May’s sell-off was all Donald Trump’s work.
Trump renewed his trade war in a May 5 tweet putting up tariffs on $US200 billion of Chinese exports to the US put an end to the rally shares had seen since December with US, Eurozone, Japanese and Chinese shares all losing around 7% in May.
Australian shares fell 0.9% over the last week as post-election euphoria faded with utilities, property, consumer staples, and energy shares hard hit, but the election result boost still saw them rise 0.92% in May.
On Wall Street, the S&P 500 ended 1.3% lower at 2,752.06 on Friday, while the Dow dropped more than 350 points, or 1.4%. The Nasdaq Composite dropped 114.57 points, or 1.51%, to 7,453.15.
The Nasdaq ended down for the week 2.4% for the week. The Dow fell 3% last week and the S&P 500 was off 2.6% after falls of 1.4% and 1.3% respectively on Friday.
The S&P posted a 6.6% monthly loss, while the Dow fell 6.7%. The Nasdaq fell 8.7%.
The ASX 200 is up 13.29% for the year so far, better than the S&P 500 which is up 9.8%, the Dow’s 6.3% gain and the Nasdaq’s 12.3% gain.
The losses for the S&P 500 and the Dow were first monthly loss of 2019 and biggest May falls since 2010.
The monthly fall was smaller though than the more-than-9% decline suffered by the S&P 500 in December.

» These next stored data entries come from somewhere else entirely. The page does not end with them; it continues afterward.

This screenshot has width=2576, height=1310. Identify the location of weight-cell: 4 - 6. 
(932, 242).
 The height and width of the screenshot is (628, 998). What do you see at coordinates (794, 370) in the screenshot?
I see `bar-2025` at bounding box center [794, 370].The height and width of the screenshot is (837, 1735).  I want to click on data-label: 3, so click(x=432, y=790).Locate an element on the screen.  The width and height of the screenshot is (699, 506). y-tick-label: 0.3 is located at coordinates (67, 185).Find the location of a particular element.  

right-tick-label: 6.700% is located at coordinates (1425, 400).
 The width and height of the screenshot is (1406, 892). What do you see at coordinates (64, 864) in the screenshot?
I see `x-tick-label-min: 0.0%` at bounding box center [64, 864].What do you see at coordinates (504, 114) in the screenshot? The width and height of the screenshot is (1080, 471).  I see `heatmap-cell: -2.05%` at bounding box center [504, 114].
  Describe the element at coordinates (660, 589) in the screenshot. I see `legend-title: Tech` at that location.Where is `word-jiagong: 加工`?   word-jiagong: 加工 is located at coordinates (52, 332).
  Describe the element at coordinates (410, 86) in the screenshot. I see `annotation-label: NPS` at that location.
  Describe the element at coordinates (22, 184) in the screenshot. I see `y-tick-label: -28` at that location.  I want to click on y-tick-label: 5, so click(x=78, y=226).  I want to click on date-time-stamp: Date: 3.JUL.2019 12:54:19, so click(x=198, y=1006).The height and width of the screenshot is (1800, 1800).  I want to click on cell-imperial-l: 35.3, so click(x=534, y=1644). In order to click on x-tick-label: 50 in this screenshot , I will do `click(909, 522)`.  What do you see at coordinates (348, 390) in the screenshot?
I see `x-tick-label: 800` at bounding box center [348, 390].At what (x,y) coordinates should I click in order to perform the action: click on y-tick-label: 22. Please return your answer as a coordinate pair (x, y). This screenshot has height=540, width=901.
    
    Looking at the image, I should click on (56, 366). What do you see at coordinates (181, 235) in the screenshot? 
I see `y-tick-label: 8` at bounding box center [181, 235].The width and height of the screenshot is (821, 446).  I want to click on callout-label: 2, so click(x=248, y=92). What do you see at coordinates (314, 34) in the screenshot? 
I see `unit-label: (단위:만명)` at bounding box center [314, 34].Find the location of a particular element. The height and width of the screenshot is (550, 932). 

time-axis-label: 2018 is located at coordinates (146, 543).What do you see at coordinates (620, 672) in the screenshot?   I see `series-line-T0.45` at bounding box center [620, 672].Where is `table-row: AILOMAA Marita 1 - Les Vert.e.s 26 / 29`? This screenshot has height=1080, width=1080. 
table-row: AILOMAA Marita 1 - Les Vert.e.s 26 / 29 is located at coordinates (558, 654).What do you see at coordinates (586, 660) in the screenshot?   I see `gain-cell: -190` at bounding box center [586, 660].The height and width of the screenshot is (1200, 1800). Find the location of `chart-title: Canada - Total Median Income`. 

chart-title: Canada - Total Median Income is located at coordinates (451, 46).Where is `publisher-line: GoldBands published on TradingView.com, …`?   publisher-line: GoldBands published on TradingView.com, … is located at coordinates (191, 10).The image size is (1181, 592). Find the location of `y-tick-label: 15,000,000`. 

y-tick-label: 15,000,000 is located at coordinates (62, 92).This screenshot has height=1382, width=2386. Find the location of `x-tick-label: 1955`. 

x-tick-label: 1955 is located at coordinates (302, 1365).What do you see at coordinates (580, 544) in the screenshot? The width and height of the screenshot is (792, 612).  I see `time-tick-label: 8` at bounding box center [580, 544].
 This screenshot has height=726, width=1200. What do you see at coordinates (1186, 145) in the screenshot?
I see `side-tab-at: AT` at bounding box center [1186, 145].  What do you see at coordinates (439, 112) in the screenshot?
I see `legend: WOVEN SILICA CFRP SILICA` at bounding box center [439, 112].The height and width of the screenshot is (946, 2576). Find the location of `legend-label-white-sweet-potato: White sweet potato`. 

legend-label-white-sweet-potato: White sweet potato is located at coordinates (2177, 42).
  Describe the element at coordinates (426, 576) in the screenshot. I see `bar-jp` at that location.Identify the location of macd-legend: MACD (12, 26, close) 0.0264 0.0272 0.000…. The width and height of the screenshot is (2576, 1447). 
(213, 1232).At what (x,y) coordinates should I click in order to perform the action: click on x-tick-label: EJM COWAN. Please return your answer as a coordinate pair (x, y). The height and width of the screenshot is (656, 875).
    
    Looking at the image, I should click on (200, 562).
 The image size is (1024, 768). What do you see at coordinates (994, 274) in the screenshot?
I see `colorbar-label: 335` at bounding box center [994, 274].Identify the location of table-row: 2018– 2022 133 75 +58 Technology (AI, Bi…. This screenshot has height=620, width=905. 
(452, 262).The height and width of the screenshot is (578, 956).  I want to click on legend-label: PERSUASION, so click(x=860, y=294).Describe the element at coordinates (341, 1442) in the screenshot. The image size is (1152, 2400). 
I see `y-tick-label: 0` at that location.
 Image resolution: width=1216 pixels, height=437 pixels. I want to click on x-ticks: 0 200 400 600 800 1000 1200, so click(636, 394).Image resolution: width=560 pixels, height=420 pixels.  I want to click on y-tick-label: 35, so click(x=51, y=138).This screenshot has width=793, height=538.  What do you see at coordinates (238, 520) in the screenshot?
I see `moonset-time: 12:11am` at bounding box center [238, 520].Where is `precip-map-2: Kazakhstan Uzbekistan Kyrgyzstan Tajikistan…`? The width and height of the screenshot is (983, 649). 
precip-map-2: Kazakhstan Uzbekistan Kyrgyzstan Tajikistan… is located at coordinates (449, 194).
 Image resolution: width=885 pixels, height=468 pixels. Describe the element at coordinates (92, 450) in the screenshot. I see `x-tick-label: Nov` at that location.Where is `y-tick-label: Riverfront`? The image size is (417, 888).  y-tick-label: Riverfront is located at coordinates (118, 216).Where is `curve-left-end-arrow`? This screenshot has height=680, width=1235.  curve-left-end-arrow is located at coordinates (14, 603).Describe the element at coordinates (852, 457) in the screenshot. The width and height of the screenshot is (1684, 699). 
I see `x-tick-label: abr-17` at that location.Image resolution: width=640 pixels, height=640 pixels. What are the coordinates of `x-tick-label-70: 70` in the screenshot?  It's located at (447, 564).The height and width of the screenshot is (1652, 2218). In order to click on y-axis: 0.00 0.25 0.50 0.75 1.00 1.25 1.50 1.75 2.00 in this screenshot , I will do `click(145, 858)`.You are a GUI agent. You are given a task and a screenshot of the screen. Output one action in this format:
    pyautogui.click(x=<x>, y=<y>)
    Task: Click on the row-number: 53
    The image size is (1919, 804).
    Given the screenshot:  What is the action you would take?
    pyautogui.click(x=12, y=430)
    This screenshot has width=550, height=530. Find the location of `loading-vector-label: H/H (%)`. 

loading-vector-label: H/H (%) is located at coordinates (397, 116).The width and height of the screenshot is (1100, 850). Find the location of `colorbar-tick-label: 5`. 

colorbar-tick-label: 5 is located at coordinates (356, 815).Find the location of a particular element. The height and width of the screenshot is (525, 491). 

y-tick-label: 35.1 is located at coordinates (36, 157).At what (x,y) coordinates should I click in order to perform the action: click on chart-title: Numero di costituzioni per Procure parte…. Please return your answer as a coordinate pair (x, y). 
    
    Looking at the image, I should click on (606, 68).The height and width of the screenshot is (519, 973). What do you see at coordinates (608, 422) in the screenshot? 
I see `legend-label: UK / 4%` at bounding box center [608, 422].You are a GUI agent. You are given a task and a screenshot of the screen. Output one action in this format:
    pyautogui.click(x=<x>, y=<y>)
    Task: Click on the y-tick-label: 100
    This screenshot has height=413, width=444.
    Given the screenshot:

In Europe a similar story with the Stoxx 600 index shed 5.4% last month, with the German Dax off 5.5%, France’s CAC dropped 6.1% and the Italian market slumped 9%.
And in Asia, it was the same as well – China’s Shanghai market fell more than 5% last month, the Nikkei fell 7.4% and Hong Kong’s Hang Seng market dropped more than 10%.